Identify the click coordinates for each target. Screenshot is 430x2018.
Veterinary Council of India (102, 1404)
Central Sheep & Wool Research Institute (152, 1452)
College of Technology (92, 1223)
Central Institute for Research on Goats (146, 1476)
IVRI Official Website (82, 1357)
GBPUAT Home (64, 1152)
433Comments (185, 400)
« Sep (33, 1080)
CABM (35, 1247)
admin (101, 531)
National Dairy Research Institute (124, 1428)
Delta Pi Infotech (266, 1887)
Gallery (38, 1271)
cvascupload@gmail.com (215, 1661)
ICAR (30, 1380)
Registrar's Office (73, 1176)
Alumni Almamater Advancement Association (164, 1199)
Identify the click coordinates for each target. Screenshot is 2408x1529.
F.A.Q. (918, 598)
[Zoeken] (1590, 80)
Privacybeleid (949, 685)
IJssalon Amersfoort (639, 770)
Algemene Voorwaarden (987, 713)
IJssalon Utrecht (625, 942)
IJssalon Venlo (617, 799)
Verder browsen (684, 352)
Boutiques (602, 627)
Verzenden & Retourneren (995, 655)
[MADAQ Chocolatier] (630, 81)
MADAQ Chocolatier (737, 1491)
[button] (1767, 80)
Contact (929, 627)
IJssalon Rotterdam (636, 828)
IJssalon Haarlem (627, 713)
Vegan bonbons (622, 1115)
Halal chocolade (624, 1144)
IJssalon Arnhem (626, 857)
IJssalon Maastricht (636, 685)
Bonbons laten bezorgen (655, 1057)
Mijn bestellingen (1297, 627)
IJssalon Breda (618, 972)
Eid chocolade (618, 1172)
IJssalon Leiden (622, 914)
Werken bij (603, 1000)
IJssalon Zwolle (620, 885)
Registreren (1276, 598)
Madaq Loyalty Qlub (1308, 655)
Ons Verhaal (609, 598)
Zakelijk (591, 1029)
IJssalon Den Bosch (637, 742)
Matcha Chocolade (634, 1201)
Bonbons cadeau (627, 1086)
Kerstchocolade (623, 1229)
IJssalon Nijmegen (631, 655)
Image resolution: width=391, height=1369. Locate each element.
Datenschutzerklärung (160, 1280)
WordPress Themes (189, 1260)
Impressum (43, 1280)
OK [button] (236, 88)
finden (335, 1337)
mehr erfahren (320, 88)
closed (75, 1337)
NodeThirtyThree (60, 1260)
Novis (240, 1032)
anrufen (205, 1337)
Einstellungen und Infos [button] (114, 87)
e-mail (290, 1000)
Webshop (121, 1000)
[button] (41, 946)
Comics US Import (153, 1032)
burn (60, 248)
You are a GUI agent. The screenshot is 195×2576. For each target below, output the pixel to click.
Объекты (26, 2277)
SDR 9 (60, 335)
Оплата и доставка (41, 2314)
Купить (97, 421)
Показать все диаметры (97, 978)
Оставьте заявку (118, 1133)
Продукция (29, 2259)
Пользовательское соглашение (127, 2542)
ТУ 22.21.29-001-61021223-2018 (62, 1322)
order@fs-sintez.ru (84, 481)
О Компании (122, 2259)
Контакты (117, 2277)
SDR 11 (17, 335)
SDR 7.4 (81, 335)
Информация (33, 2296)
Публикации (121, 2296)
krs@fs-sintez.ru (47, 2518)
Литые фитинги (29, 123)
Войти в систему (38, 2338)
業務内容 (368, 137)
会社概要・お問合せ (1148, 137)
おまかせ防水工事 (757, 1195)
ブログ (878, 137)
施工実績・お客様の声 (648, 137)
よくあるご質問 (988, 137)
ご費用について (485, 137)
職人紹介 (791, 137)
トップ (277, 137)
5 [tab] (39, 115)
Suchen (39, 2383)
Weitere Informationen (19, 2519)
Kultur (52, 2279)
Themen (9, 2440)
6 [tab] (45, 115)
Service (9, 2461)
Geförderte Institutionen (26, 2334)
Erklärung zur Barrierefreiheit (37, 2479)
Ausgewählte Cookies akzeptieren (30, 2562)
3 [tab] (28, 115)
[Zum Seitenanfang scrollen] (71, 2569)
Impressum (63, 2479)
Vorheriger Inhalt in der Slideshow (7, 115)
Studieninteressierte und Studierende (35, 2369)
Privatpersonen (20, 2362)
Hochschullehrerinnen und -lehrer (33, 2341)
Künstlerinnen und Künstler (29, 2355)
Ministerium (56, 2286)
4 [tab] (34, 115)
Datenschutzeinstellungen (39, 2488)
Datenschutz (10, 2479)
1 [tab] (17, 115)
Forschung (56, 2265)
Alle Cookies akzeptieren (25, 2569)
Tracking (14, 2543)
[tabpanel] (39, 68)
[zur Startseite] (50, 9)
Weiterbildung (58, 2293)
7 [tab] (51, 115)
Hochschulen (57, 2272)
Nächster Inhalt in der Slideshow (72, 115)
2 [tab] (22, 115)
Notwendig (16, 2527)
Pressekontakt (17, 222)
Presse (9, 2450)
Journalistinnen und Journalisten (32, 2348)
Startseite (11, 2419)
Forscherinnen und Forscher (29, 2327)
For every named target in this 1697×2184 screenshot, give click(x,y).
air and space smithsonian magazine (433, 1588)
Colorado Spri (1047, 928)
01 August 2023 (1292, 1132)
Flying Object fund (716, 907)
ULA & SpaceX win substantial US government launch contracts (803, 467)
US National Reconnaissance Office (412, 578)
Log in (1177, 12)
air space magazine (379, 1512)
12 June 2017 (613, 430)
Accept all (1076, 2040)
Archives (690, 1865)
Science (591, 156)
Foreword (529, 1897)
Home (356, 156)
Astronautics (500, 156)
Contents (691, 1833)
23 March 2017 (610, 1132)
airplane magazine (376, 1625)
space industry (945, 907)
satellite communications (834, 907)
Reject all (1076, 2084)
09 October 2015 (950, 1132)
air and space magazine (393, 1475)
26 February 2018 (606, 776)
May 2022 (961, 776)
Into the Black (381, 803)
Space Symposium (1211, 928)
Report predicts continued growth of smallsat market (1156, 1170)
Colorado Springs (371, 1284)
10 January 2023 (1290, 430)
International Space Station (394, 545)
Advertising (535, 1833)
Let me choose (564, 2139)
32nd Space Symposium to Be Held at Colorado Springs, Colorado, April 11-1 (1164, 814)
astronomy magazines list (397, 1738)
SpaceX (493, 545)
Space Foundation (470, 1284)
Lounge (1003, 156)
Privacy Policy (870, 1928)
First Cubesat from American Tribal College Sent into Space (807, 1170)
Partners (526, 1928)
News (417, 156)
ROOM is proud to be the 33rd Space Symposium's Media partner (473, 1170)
☆ ☆ ☆ ☆
▸ BRIEF: Repeat word for word the lines above that run from the line containing "Datenschutzerklärung (160, 1280)" through the line containing "Vorheriger Inhalt in der Slideshow (7, 115)", both ends included, and nothing else.

▸ REPLY:
Datenschutzerklärung (160, 1280)
WordPress Themes (189, 1260)
Impressum (43, 1280)
OK [button] (236, 88)
finden (335, 1337)
mehr erfahren (320, 88)
closed (75, 1337)
NodeThirtyThree (60, 1260)
Novis (240, 1032)
anrufen (205, 1337)
Einstellungen und Infos [button] (114, 87)
e-mail (290, 1000)
Webshop (121, 1000)
[button] (41, 946)
Comics US Import (153, 1032)
burn (60, 248)
You are a GUI agent. The screenshot is 195×2576. For each target below, output the pixel to click.
Объекты (26, 2277)
SDR 9 (60, 335)
Оплата и доставка (41, 2314)
Купить (97, 421)
Показать все диаметры (97, 978)
Оставьте заявку (118, 1133)
Продукция (29, 2259)
Пользовательское соглашение (127, 2542)
ТУ 22.21.29-001-61021223-2018 (62, 1322)
order@fs-sintez.ru (84, 481)
О Компании (122, 2259)
Контакты (117, 2277)
SDR 11 (17, 335)
SDR 7.4 (81, 335)
Информация (33, 2296)
Публикации (121, 2296)
krs@fs-sintez.ru (47, 2518)
Литые фитинги (29, 123)
Войти в систему (38, 2338)
業務内容 (368, 137)
会社概要・お問合せ (1148, 137)
おまかせ防水工事 (757, 1195)
ブログ (878, 137)
施工実績・お客様の声 (648, 137)
よくあるご質問 (988, 137)
ご費用について (485, 137)
職人紹介 (791, 137)
トップ (277, 137)
5 [tab] (39, 115)
Suchen (39, 2383)
Weitere Informationen (19, 2519)
Kultur (52, 2279)
Themen (9, 2440)
6 [tab] (45, 115)
Service (9, 2461)
Geförderte Institutionen (26, 2334)
Erklärung zur Barrierefreiheit (37, 2479)
Ausgewählte Cookies akzeptieren (30, 2562)
3 [tab] (28, 115)
[Zum Seitenanfang scrollen] (71, 2569)
Impressum (63, 2479)
Vorheriger Inhalt in der Slideshow (7, 115)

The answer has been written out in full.